The cover story in this week's issue of the Oklahoma Gazette, Oklahoma City's alternative weekly, is about blogs, specifically Oklahoma bloggers who comment on the news and it features quotes from Dustbury's Charles G. Hill, Mike from OkieDoke, and yours truly.
I spoke to Gazette reporter Deborah Benjamin a couple of weeks ago, and it was obvious from her questions that she had done her homework on the subject. There are a lot of angles you could take with a story on blogs. Deborah's focus is on the role of blogs as watchdogs and supplements to the traditional mainstream media.
The story begins with a recounting of how bloggers picked up on comments made by Senate Majority Leader Trent Lott at a reception in honor of Sen. Strom Thurmond. The mainstream media was there, but for whatever reason chose not to report the remarks or give them any prominence.
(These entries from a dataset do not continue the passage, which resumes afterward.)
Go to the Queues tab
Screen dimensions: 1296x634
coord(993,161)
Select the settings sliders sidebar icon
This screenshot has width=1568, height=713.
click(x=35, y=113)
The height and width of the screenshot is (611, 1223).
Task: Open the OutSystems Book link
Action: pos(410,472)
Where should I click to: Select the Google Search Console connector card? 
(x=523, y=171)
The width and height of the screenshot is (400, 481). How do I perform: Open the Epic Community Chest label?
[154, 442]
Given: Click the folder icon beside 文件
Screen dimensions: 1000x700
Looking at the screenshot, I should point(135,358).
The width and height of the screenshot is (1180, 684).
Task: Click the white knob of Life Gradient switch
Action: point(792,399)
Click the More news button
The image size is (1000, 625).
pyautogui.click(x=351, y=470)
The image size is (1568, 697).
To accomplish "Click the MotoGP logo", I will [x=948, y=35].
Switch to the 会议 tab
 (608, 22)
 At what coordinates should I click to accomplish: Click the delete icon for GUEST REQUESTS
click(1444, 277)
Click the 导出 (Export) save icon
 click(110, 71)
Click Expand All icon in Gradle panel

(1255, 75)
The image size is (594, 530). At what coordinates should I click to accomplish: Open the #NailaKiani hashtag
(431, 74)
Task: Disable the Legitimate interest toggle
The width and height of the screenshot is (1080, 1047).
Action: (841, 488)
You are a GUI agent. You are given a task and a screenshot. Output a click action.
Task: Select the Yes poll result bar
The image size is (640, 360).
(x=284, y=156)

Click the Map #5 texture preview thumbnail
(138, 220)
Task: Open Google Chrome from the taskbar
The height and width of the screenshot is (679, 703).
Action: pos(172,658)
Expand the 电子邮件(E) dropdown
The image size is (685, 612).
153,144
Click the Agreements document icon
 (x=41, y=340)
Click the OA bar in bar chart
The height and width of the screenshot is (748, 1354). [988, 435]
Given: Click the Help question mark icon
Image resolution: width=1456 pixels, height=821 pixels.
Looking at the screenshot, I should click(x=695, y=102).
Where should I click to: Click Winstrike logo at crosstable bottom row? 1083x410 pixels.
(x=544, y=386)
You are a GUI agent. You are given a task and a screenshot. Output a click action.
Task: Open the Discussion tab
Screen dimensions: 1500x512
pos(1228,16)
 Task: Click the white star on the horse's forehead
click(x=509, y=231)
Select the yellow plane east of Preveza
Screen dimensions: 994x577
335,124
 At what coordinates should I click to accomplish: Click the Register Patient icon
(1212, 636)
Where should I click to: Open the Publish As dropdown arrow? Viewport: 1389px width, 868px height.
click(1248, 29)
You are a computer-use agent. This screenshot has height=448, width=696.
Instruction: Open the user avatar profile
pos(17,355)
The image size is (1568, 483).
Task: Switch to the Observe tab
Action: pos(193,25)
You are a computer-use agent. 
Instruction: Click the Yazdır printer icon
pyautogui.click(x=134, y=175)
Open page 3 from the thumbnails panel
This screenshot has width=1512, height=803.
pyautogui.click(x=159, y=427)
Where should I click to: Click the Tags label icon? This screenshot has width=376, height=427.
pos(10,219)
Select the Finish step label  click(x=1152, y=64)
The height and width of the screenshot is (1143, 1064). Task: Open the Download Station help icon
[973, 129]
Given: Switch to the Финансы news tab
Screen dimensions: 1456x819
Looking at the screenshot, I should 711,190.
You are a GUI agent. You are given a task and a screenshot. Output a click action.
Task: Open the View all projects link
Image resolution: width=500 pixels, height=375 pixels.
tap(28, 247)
Much of the focus on blogs recently has been about their fact-checking function, displayed prominently in the recent CBS memos scandal, but the Lott/Thurmond story illustrates another way in which blogs help to balance the media.
One of the ways media bias infects news reporting is in story selection and the selection of details to report in any given story. Story selection can be deliberately slanted, but often I think it happens subconsciously. A reporter is observing an event through his own frame of reference, and a story or a detail just doesn't register as important, even though it might be interesting or crucial for some in the reporter's audience. This is one way blogs serve the public -- bloggers can glean the cutting room floor of the mainstream media, and put the lost details out there to be found by others who will also find them significant. Key facts are rescued from burial next to the classified section and given prominence.
Thanks to Mike from OkieDoke for calling attention to the story. There are some comments on his entry which are worth reading as well.